- What you need to do
1. Using the passage on building footprint extraction, answer briefly:
(a) What does the abbreviation MLAP stand for?
(b) Which three elements does the proposed method integrate?
(c) What constrains the degree of footprint detail depiction in projection methods based on regular grids?
2. Reproduce the portion of the passage on building footprint extraction below starting with "To this end, we" and going on through "of building footprints.".

- Document passage
_ _ _ _

Recently, backpack mobile laser scanning (backpack MLS) has emerged as a promising alternative [24,25]. Compared with airborne or vehicle-borne systems, backpack MLS offers greater mobility and flexibility, while capturing high-density and high-accuracy point clouds. Yet, the advantages of precision and density also bring new challenges (see Figure 1e). First, massive data volumes increase computational and storage burdens. Second, uneven point distributions caused by occlusions or local sparsity often lead to missing walls and broken boundaries in footprints. Third, random noise and multipath reflections introduce false points, which are easily misinterpreted as spurious contours or redundant structures. Finally, complex architectural forms such as overhead floors, corridors, and multi-layer superpositions frequently cause footprints breakage or misconnection. Overall, methods originally designed for airborne or vehicle-borne point clouds are difficult to directly apply to backpack MLS data, and specialized research on this type of complex dataset remains limited.

To this end, we propose an automatic method for extracting building footprints from backpack MLS point clouds. The method is designed to address contour loss and misjudgment caused by point cloud sparsity, noise, and the diversity of architectural forms. Unlike existing approaches that primarily target airborne or vehicle-borne point clouds, the proposed method is specifically tailored to the characteristics of backpack MLS data. By integrating projection enhancement, deep line-segment detection, and structural constraints, it enables high-precision and fully automated extraction of building footprints.

The main contributions of this work are summarized as follows:

• Occupancy map generation from point clouds based on multi-Layer accumulated projection (MLAP). By performing accumulated projection and superposition of point clouds across multiple height layers, the saliency of building footprints in the projection space is effectively enhanced, thereby mitigating the problem of footprints missing caused by sparse point clouds and local occlusions.
• Line segment detection based on a learning network. Combined with a deep line segment detection model, potential building structural lines are automatically identified and extracted from the occupancy map, improving the accuracy of line segment detection and the continuity of boundaries.
• Line segment optimization and regularization based on building features. Optimization strategies such as structural chain-based screening, directional extension, and orthogonal intersection constraints are proposed to further complete broken boundaries, eliminate redundant line segments, and achieve footprints regularization in terms of geometry and topology.

2. Related Work

2.1. Building Footprints Extraction Method on Images

Early-stage research on building footprints extraction mainly relies on image data, and its core idea is to identify building boundaries through 2D geometric and spectral features. Traditional geometry and rule-driven methods include rasterization, region growing, triangulated irregular network (TIN) reconstruction, and morphological filtering, which have achieved initial results in the extraction of regular buildings. In addition, the occupancy map, as a spatial representation method, is also gradually applied in the scenario of combining images and point clouds [26]. Its basic idea is to project 3D data onto a raster or pixel plane to establish the representation of space-occupied and free regions, thereby simplifying the transition process of 3D–2D footprints [27]. For example, in building detection, the planar occupancy information of buildings is often obtained through projection and spatial filtering [28]. Projection methods based on regular grids are simple to implement and fast, but the degree of footprints detail depiction is constrained by resolution.

_ _ _ _

- Collected data
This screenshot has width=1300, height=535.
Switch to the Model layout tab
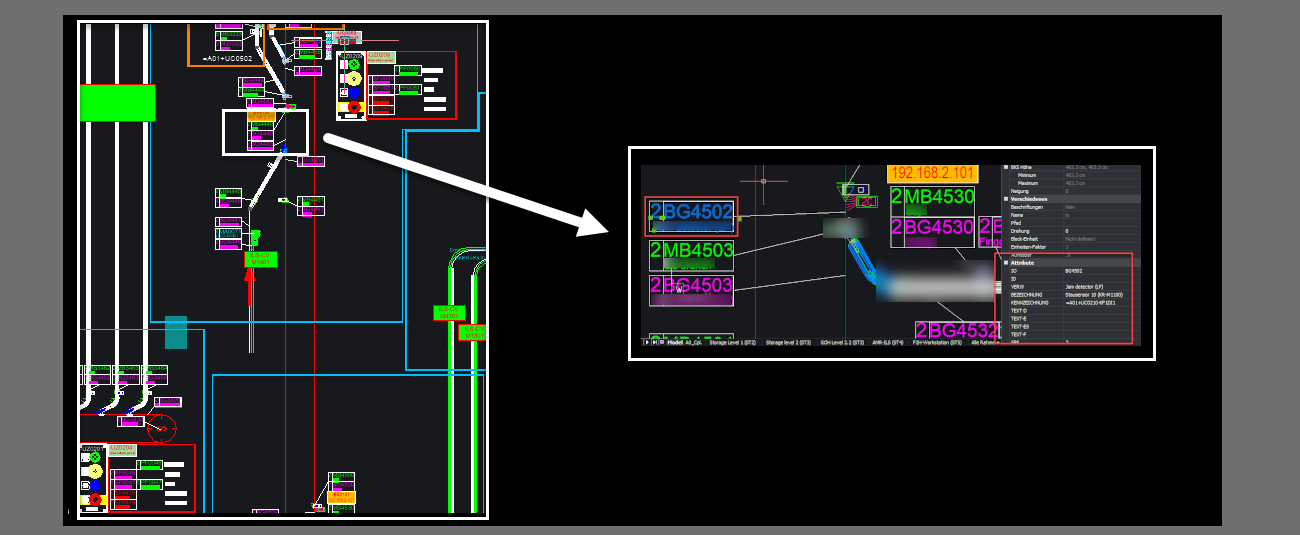675,342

_ _ _ _

- Expected results
1.
(a) Multi-layer accumulated projection.
(b) Projection enhancement, deep line-segment detection, and structural constraints.
(c) Resolution.

2.
To this end, we propose an automatic method for extracting building footprints from backpack MLS point clouds. The method is designed to address contour loss and misjudgment caused by point cloud sparsity, noise, and the diversity of architectural forms. Unlike existing approaches that primarily target airborne or vehicle-borne point clouds, the proposed method is specifically tailored to the characteristics of backpack MLS data. By integrating projection enhancement, deep line-segment detection, and structural constraints, it enables high-precision and fully automated extraction of building footprints.